APRIL 12, 2018 – Bollore SA, the largest ports operator in Africa, said billions of euros of investment in upgrades to West African harbors by governments and companies will provide enough capacity for them to operate sufficiently for the next 10 years.
Countries in the region have been investing heavily in ports to cope with rising traffic in the region and to accommodate larger cargo vessels as economic growth increases. Bollore’s biggest projects on the continent include harbors in Ivory Coast, Sierra Leone and Cameroon, while the French company is working with partners on a $1 billion expansion of the Ghanaian port of Tema.

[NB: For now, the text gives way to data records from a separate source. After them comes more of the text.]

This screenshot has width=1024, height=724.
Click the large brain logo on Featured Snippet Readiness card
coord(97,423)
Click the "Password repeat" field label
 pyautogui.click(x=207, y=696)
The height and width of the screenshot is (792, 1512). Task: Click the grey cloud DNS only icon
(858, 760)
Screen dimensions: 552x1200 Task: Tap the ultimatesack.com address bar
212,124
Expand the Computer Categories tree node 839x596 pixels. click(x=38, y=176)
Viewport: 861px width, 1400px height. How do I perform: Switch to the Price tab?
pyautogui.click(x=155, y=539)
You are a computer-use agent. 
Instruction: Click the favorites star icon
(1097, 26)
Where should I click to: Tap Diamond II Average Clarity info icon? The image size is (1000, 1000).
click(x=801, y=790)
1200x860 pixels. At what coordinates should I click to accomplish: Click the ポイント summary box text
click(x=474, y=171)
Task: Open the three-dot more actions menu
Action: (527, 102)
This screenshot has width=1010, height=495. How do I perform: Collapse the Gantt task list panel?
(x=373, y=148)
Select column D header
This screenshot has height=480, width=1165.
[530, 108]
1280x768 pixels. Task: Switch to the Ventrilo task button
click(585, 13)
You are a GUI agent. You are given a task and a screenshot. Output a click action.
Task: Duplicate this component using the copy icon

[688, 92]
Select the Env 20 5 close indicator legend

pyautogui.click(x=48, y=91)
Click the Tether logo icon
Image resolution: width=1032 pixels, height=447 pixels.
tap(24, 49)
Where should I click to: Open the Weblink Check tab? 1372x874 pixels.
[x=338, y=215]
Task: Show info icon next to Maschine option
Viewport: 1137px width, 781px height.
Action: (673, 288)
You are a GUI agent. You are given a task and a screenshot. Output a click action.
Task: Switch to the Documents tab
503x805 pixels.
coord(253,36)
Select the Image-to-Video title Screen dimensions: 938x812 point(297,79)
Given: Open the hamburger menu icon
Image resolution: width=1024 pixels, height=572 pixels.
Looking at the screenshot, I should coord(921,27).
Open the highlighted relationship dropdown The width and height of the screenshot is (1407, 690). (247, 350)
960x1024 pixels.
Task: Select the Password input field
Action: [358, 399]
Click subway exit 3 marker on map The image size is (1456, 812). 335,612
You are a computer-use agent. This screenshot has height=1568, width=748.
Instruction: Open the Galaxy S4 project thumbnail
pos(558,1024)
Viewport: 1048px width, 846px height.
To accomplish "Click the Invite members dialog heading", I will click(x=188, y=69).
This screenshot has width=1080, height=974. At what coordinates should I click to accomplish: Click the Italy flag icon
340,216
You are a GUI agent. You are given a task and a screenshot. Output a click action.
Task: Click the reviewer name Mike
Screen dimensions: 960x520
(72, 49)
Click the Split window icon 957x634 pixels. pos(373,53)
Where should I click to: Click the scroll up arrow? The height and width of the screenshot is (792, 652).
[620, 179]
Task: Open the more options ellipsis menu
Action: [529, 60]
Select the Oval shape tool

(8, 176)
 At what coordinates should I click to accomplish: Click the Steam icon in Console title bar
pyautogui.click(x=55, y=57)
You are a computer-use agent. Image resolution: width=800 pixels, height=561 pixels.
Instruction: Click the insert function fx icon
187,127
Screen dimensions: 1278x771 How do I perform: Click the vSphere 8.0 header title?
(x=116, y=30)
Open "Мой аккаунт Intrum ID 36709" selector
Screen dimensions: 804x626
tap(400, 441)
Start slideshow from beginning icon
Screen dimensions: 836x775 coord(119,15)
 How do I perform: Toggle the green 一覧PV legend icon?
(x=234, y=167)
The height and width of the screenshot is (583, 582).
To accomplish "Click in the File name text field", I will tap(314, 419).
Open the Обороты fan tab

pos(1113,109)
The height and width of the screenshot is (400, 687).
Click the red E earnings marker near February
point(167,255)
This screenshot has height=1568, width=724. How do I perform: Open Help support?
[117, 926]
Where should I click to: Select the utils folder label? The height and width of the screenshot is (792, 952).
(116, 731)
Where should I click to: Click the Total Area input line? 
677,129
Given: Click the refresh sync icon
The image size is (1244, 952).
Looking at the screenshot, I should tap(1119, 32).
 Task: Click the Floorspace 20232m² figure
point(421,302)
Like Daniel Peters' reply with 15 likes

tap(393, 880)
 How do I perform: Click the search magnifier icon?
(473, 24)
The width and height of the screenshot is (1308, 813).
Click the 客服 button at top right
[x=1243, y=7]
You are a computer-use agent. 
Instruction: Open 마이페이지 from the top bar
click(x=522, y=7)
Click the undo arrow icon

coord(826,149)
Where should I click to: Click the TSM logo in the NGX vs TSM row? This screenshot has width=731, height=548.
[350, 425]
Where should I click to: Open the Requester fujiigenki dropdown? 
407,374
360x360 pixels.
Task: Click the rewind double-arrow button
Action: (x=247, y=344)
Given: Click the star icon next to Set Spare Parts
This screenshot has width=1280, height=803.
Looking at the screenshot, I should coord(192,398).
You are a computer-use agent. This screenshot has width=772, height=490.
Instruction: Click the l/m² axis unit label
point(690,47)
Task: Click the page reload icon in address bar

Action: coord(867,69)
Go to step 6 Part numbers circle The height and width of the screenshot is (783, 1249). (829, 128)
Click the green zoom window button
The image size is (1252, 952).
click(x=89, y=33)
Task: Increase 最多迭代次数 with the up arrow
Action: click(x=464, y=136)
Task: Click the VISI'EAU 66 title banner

The Ghana project is “well advanced” and should be completed by the middle of next year, Stanislas de Saint Louvent, deputy chief executive officer of Bollore Ports, said in an interview in Abidjan, Ivory Coast’s commercial capital. A 400 million-euro ($494 million) investment by the company and partner Maersk APM Terminals in a second container terminal in Abidjan, with input from China Harbour Engineering Company Ltd., will be operational by mid-2020, he said. In Sierra Leone, Bollore is finalizing an extension to a container terminal in the capital Freetown that’s due to be finished in September.
Port Projects
Those three projects will take up the majority of Bollore’s Africa investment in ports over the next three years, De Saint Louvent said. The company has spent almost 3 billion euros in Africa over the past decade, including in railway and transportation as well as ports, Jerome Petit, Africa CEO for Bollore Logistics, said in the same interview.
Bollore has a near-monopoly on ports in West and Central Africa, holding
concessions to operate container terminals in 15 nations including Guinea, Togo and Nigeria. The company also runs 25 dry ports including in landlocked nations such as Burkina Faso and Chad. The group’s market share in Africa is about 13 percent, according to the company’s website. It has operations in almost every country on the continent.
In Cameroon, the deep-sea port of Kribi, built by CHEC and mostly funded by the Eximbank of China, became operational last month and is partly run by Bollore. An expansion project is in the pipeline.
“The port capacity on the West African coast will be able to absorb volumes for the next ten years,” De Saint Louvent said.